The convent was rebuilt and enlarged by the empress Eirene (r. 797-802), one of the few women to rule Byzantium in her own right. Eirene was the wife of Leo IV (r. 775-80) and mother of his son and successor, Constantine VI (r. 780-97). Constantine was only ten when he succeeded to the throne, and so his mother Eirene was made regent and immediately began restoring icons to the churches of Byzantium, from which they had been banned by the iconoclastic policy of her late husband. Constantine took power in 790 and confined his mother to the palace, but he proved incapable of rule and two years later he released Eirene and crowned her as co-emperor. Then in 797 Eirene and her supporters overthrew Constantine, who was blinded by his mother and sent into exile in the convent that the empress had founded on Prinkipo. Constantine died a few days later and was buried in the graveyard of the convent.

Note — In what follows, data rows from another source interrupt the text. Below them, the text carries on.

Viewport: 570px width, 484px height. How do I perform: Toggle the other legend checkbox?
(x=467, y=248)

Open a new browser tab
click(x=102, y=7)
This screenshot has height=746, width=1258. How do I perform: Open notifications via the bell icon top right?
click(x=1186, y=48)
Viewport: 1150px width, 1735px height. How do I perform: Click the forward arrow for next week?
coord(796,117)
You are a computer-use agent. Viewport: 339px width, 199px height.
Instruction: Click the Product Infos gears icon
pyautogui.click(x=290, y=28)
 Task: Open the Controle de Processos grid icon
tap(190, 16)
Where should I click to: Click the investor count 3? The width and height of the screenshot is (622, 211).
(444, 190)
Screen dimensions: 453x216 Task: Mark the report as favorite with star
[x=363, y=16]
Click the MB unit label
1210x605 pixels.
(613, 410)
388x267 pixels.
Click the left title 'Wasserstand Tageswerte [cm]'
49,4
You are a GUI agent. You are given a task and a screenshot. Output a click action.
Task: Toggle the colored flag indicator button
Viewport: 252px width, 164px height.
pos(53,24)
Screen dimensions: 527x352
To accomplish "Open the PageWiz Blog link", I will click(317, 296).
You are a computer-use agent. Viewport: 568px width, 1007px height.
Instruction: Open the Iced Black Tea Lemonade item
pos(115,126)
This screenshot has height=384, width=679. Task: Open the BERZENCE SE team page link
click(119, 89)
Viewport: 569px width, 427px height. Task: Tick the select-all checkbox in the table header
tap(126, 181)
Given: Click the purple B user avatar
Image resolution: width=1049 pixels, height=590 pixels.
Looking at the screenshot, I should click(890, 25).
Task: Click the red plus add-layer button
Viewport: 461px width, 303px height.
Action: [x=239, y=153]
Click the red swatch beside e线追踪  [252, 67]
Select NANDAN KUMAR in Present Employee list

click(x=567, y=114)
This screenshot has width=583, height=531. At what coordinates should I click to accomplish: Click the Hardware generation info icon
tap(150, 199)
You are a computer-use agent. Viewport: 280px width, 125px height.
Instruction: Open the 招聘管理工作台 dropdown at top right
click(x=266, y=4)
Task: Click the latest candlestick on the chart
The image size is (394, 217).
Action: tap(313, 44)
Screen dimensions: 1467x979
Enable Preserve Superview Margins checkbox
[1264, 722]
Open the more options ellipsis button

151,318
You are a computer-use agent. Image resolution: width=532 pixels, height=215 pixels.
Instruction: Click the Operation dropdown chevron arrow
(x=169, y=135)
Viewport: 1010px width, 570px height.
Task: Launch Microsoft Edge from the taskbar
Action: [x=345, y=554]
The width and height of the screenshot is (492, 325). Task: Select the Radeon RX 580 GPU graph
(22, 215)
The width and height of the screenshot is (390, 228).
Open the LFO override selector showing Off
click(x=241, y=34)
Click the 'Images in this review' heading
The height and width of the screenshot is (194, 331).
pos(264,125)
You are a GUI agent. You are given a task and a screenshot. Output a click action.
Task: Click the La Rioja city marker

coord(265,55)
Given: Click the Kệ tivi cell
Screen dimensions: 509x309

Eirene thus became the first woman ever to rule the Byzantine Empire on her own, though her unnatural crime profoundly shocked Constantinople. As the chronicler Theophanes wrote: "And the sun was darkened during seventeen days, and gave not his light, so that ships ran off course, and all men said and confess that because the emperor was blinded, the sun had put away his rays. And in this way power came into the hands of Eirene, his mother."
Eirene ruled on her own for more than five years, but then on 31 October 802 she was deposed in a palace coup, to be succeeded by Nicephorus I (r. 802-11). Eirene was then exiled, first to her convent on Prinkipo and then to the island of Lesbos in the Aegean, where she died the following year. Her remains were brought back and buried in the graveyard of her convent on Prinkipo, laid to rest beside her son Constantine. Their graves were tended by the Princess Euphrosyne, who had been exiled to the convent with her father. Euphrosyne remained in the convent for twenty-seven years; she was finally released in 824 to become the bride of the recently widowed Michael II (r. 820-9), a usuper of plebian origins who married the princess to lend legitimacy to his reign.
The next imperial exile in the convent was the empress Zoe, daughter of Constantine VIII (r. 1025-8) and wife in turn of Romanus III Argyrus (r. 1028-34), Michael IV (r. 1034-41), and Constantine IX Monomachus (r. 1042-55). After the death of Michael IV the succession passed to Michael V (r. 1041-2), the adopted son of Zoe, who turned on his foster mother and exiled her to the convent on Prinkipo. This infuriated the people of Constantinople, who overthrew and exiled Michael, after which they raised Zoe and her younger sister Theodora to the throne. The sisters ruled as co-emperors for three months until they were succeeded by Constantine IX Monomachus (r. 1042-55), who married Zoe on 12 June 1042 and was crowned as emperor the following day.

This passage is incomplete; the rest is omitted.